**Exercise directions:**
Give back the records below exactly, every one, with no pictures.

(Stored data entries)
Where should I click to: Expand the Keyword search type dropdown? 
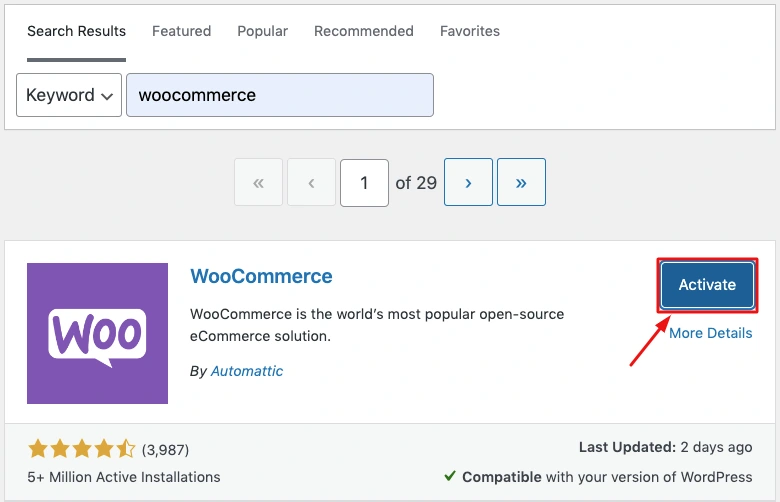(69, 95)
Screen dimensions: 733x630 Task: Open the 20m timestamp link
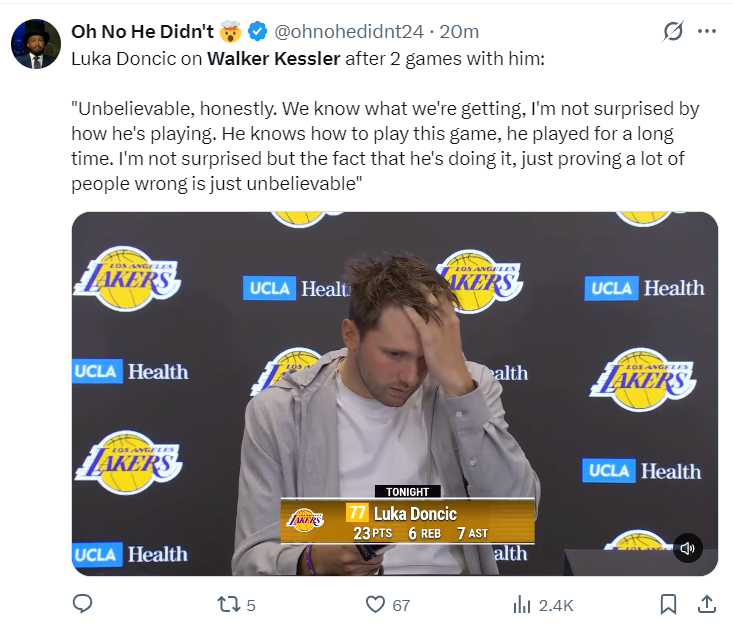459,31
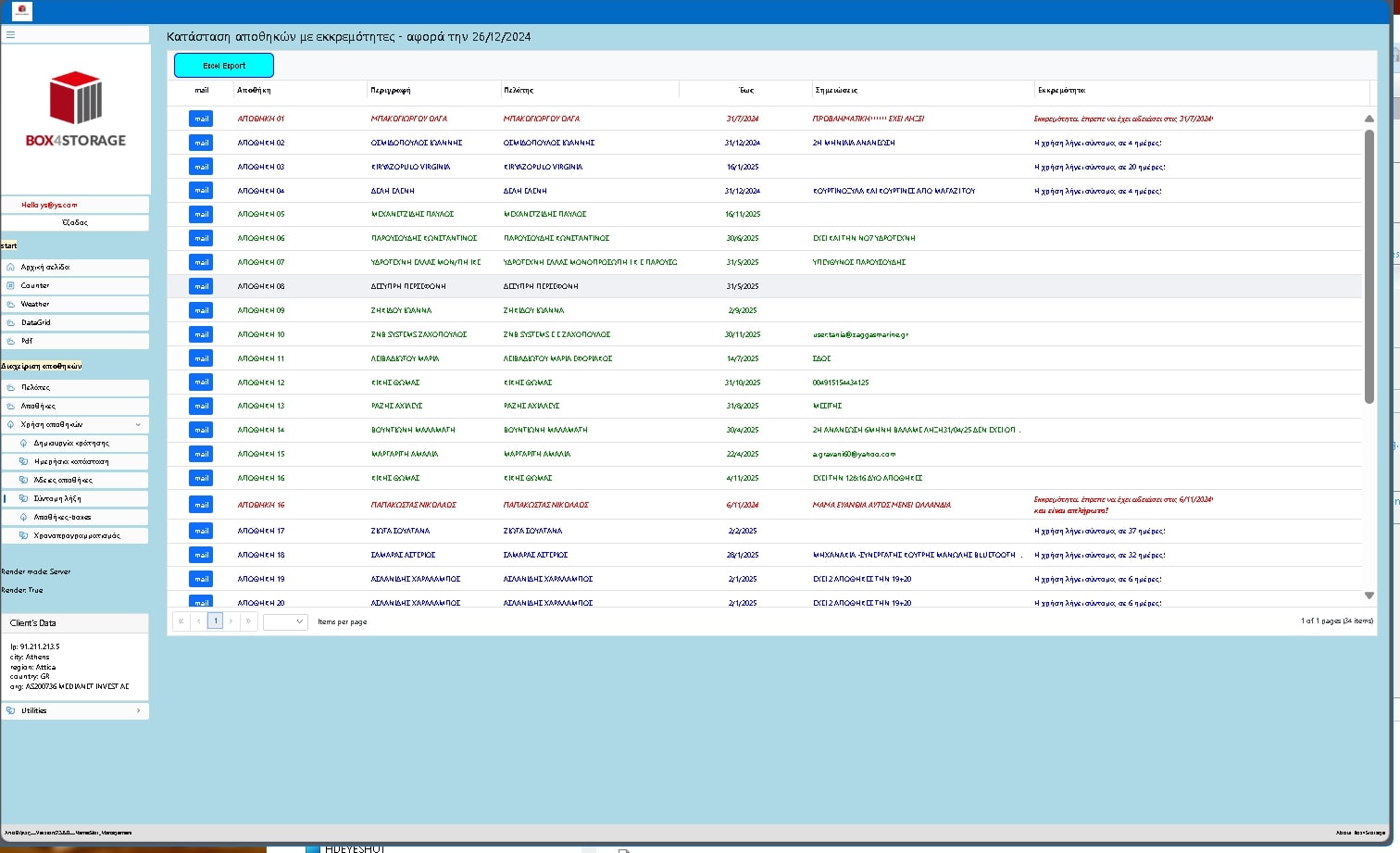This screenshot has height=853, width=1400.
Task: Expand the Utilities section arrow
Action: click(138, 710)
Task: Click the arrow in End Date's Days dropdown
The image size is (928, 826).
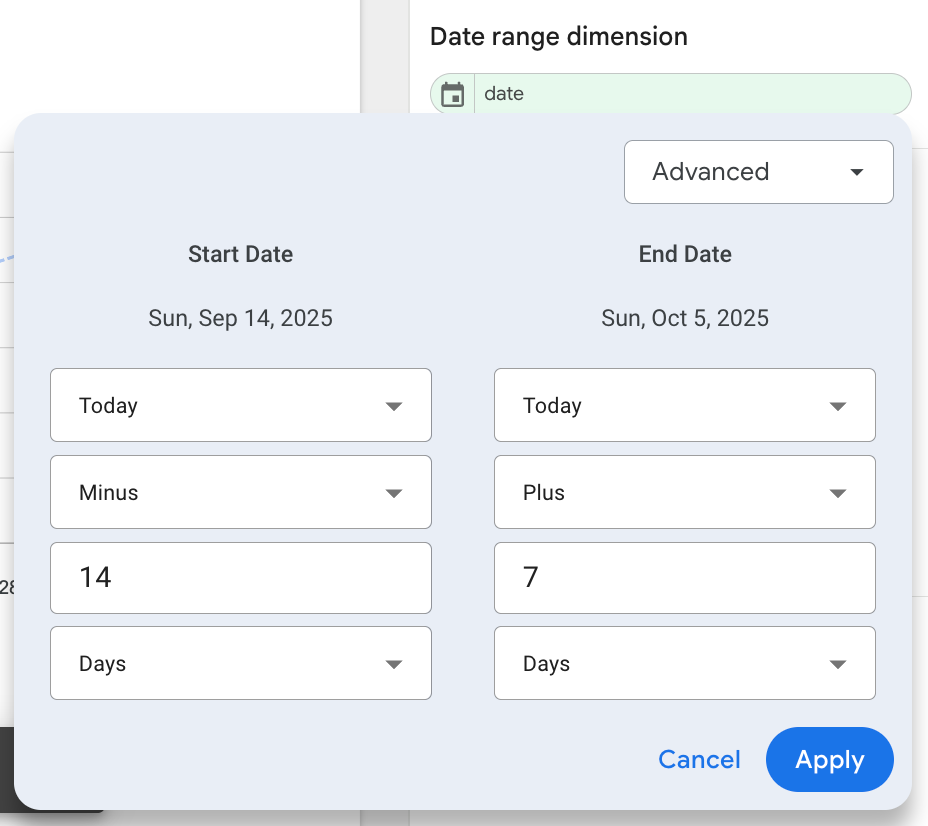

**Task solution:**
Where should I click to: Expand the Keyword search type dropdown? 
(69, 95)
Screen dimensions: 733x630 Task: Open the 20m timestamp link
459,31
This screenshot has height=853, width=1400.
Task: Expand the Utilities section arrow
Action: click(138, 710)
Task: Click the arrow in End Date's Days dropdown
The image size is (928, 826).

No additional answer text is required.